16. Disclosures regarding Employees
a) The Statement of Details of Remuneration as required under Section 197 and Rule 5(1) of the Companies (Appointment and Remuneration of Managerial Personnel) Rules 2014 is attached as 'Annexure - IV' and forms a part of this Board's Report.
b) The information required under Rule 5(2) of the Companies (Appointment and Remuneration of Managerial Personnel) Rules 2014 and forming part of this report is given in separate annexure to this Report. The said annexure is not being sent along with this Report to the Members of the Company in line with the provisions of Section 136 of the Companies Act 2013. Any member interested in obtaining a copy of the said statement may write to the Company Secretary at the Registered Office of the Company. The aforesaid annexure is also available for inspection by the Members at the Registered office of the Company twenty one days before the 37th Annual General Meeting and up to the date of the said Annual General Meeting during the business hours on working days.
c) No employee other than the Chairman and Managing Director by himself or along with his spouse and dependent children holds 2% or more of the equity shares of the Company.
d) The Company has not received any complaint under 'The Sexual Harassment of Women at Workplace (Prohibition Prevention and Redressal) Act 2013 during the year.
17. Public Deposit
During the year the Company has neither accepted nor renewed any deposits from the public and as such there are no outstanding deposits in terms of the Chapter V of the Companies Act 2013 and the Companies (Acceptance of Deposits) Rules 2014.
18. Loans Guarantees and Investments
The Company has not given loans directly or indirectly to any person or other body corporate or given guarantee or provided any security in connection with a loan to any other body corporate or person. The Company has also not made any investments as per the provisions of Section 186 of the Companies Act 2013.
19. Management Discussion and Analysis Report
A report for the year under review as required under Regulation 34 and as stipulated under Part B of Schedule V of Listing Regulations is annexed herewith and forms part of this report.
20. Corporate Governance :
A report on Corporate Governance as required under Regulation 34 of SEBI 'Listing Regulations' and as stipulated in Part C of Schedule V is annexed herewith and forms part of this report. Compliance Certificate issued by Statutory Auditors of the Company regarding compliance of Corporate Governance is also annexed.
21. Extract of Annual Return
The extract of annual return in Form MGT-9 as per the provisions of Section 92 of the Companies Act 2013 and Rule 12 of the Companies (Management and Administration) Rules 2014 is annexed with this report as 'Annexure - V'.
22. Energy Conservation Technology Absorption and Foreign Exchange Earnings and Outgo.
As required by Section 134(3)(m) of the Companies Act 2013 and Rule 8(3) of the Companies (Accounts) Rules 2014 information with regard to Conservation of energy technology absorption and foreign exchange earnings and outgo are annexed as 'Annexure - VI' to form part of this report.
23. Significant and Material Orders Passed by the Regulators or Courts
There are no significant material orders passed by the regulators / courts which would impact the going concern status of the Company and its future operations.
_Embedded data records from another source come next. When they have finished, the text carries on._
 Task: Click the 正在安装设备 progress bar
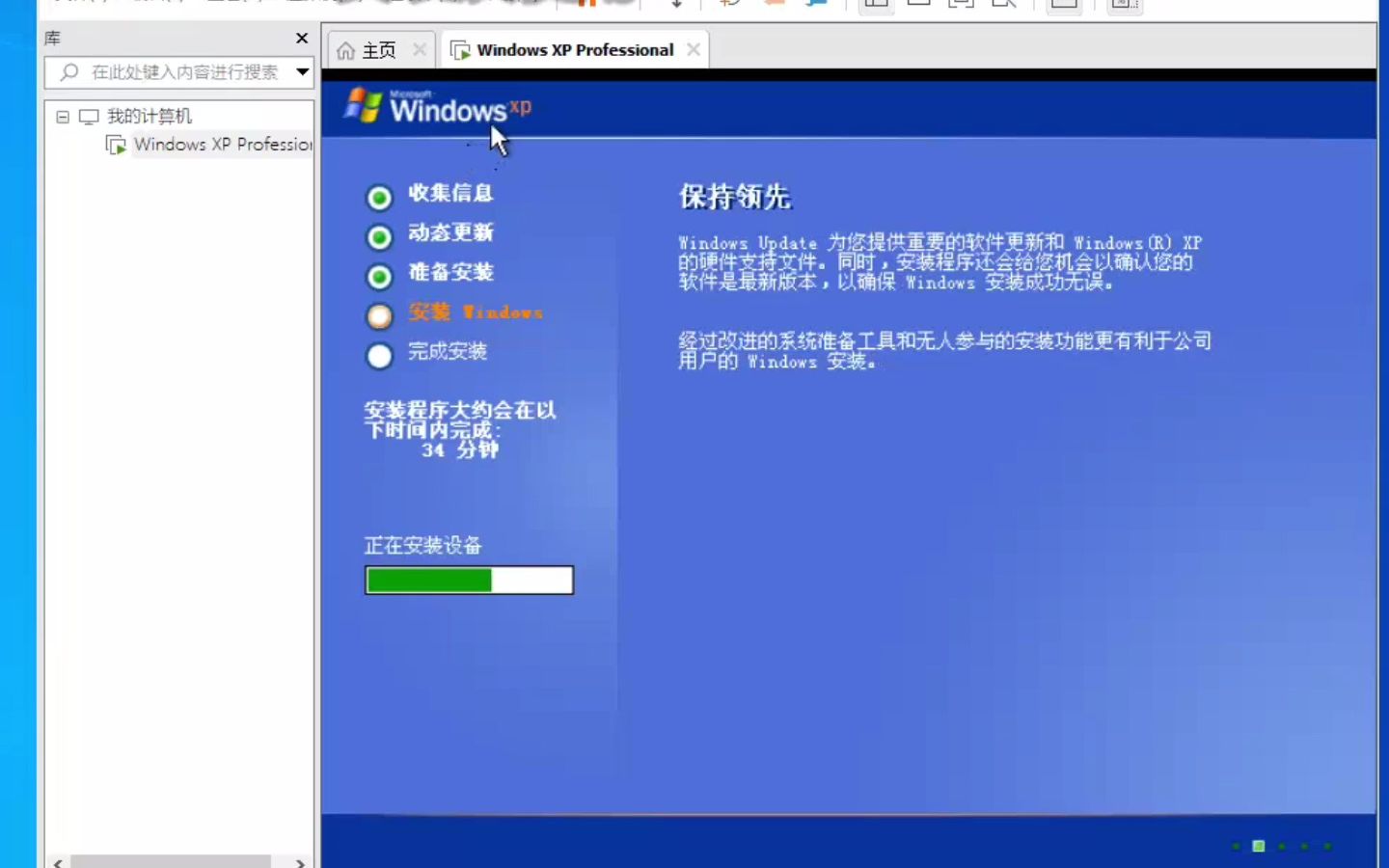469,579
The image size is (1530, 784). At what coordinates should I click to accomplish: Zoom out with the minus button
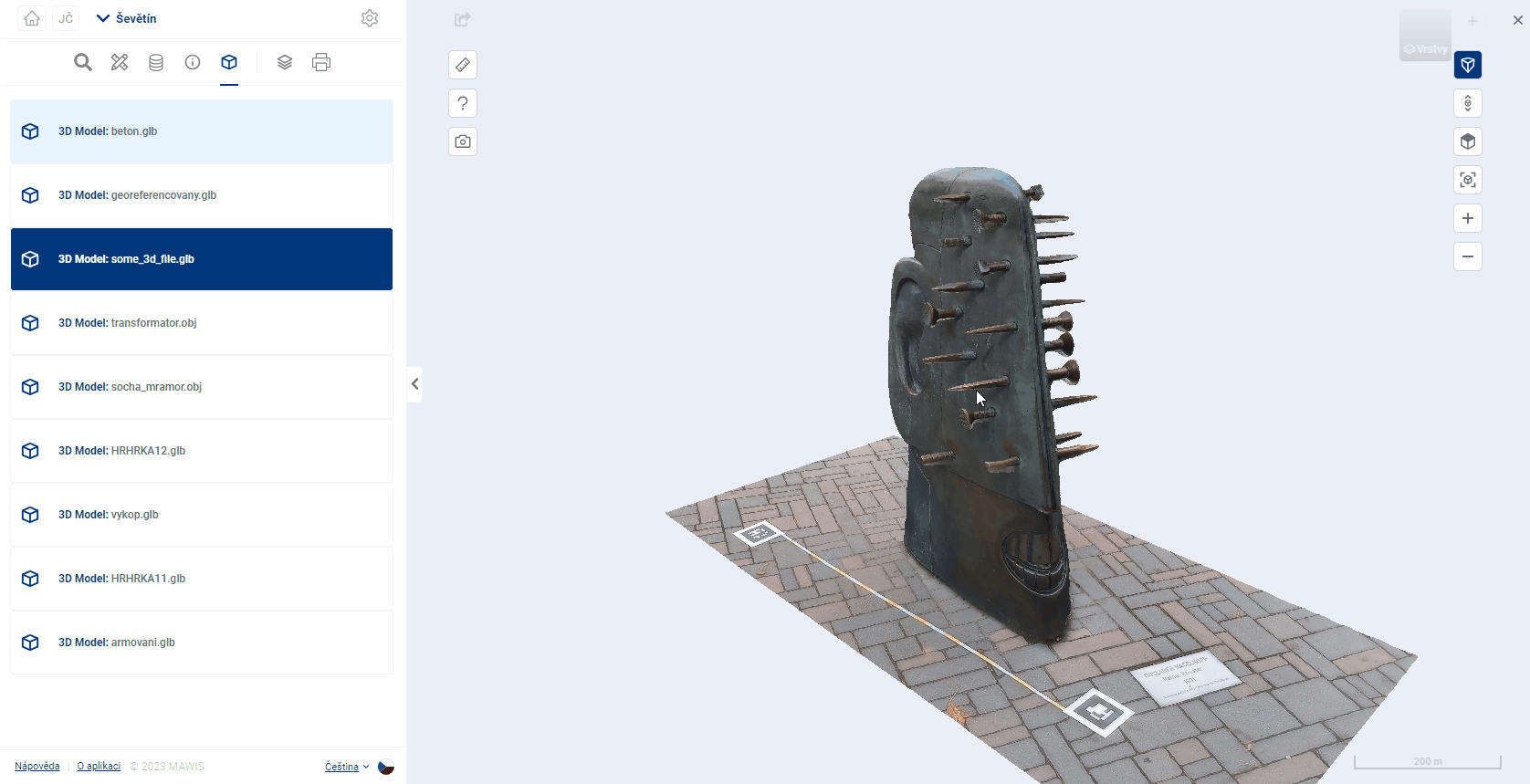pos(1468,256)
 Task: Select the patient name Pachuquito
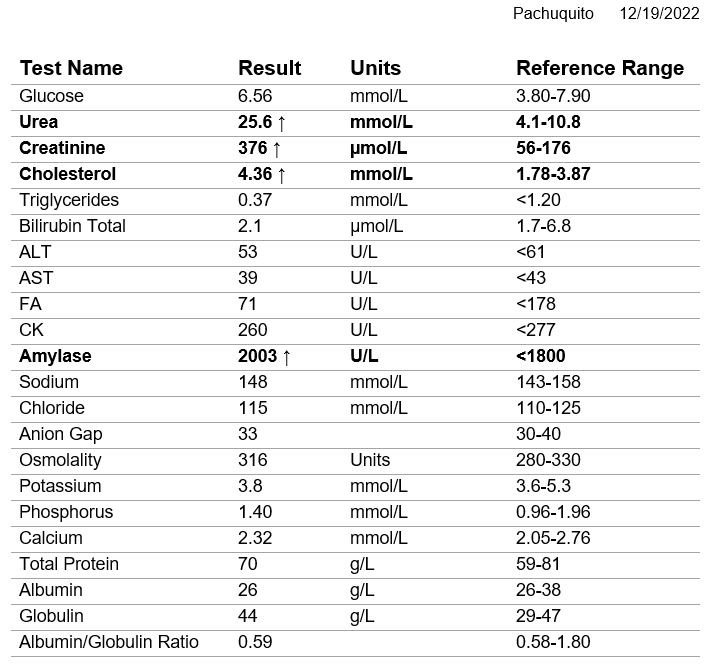coord(553,13)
24. Compliance with Secretarial Standards
The Company has complied with applicable Secretarial Standards issued by the Institute of Company Secretaries of India.
We express our sincere appreciation and thank our valued shareholders customers Bankers stakeholders business associates Central and State Governments and district level authorities for their continued support and encouragement to the Company.
We are pleased to record our appreciation of the efficient and loyal services rendered by each and every employee and workmen of the Company at all levels without whose whole hearted efforts the overall satisfactory performance would not have been possible.